* _ACTIVITY_
Would you print each of the entries below precisely as given?

++++ AVAILABLE RECORDS

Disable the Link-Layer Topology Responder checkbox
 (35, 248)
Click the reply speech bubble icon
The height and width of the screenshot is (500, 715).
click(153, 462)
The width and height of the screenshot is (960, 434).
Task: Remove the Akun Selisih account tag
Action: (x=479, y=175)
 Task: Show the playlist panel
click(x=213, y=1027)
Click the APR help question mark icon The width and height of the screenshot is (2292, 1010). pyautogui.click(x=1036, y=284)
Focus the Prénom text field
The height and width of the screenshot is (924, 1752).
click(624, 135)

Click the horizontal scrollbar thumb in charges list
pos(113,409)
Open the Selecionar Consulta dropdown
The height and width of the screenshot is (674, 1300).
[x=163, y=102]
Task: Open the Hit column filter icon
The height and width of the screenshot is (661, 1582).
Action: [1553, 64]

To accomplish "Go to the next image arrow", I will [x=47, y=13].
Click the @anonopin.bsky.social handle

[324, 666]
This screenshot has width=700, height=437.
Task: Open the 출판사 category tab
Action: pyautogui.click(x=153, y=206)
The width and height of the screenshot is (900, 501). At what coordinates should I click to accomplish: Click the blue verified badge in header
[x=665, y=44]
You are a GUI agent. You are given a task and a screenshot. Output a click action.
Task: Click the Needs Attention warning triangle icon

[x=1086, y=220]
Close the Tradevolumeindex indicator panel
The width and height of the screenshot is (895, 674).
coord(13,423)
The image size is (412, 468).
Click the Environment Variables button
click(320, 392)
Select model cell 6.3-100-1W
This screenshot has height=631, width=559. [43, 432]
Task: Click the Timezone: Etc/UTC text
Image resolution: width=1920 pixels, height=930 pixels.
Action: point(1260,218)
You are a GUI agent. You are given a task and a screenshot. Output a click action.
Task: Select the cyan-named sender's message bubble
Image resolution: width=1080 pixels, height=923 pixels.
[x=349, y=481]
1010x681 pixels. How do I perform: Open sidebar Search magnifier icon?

++++++++

* _ANSWER SECTION_
Disable the Link-Layer Topology Responder checkbox
 (35, 248)
Click the reply speech bubble icon
The height and width of the screenshot is (500, 715).
click(153, 462)
The width and height of the screenshot is (960, 434).
Task: Remove the Akun Selisih account tag
Action: (x=479, y=175)
 Task: Show the playlist panel
click(x=213, y=1027)
Click the APR help question mark icon The width and height of the screenshot is (2292, 1010). pyautogui.click(x=1036, y=284)
Focus the Prénom text field
The height and width of the screenshot is (924, 1752).
click(624, 135)

Click the horizontal scrollbar thumb in charges list
pos(113,409)
Open the Selecionar Consulta dropdown
The height and width of the screenshot is (674, 1300).
[x=163, y=102]
Task: Open the Hit column filter icon
The height and width of the screenshot is (661, 1582).
Action: [1553, 64]

To accomplish "Go to the next image arrow", I will [x=47, y=13].
Click the @anonopin.bsky.social handle

[324, 666]
This screenshot has width=700, height=437.
Task: Open the 출판사 category tab
Action: pyautogui.click(x=153, y=206)
The width and height of the screenshot is (900, 501). At what coordinates should I click to accomplish: Click the blue verified badge in header
[x=665, y=44]
You are a GUI agent. You are given a task and a screenshot. Output a click action.
Task: Click the Needs Attention warning triangle icon

[x=1086, y=220]
Close the Tradevolumeindex indicator panel
The width and height of the screenshot is (895, 674).
coord(13,423)
The image size is (412, 468).
Click the Environment Variables button
click(320, 392)
Select model cell 6.3-100-1W
This screenshot has height=631, width=559. [43, 432]
Task: Click the Timezone: Etc/UTC text
Image resolution: width=1920 pixels, height=930 pixels.
Action: point(1260,218)
You are a GUI agent. You are given a task and a screenshot. Output a click action.
Task: Select the cyan-named sender's message bubble
Image resolution: width=1080 pixels, height=923 pixels.
[x=349, y=481]
1010x681 pixels. How do I perform: Open sidebar Search magnifier icon?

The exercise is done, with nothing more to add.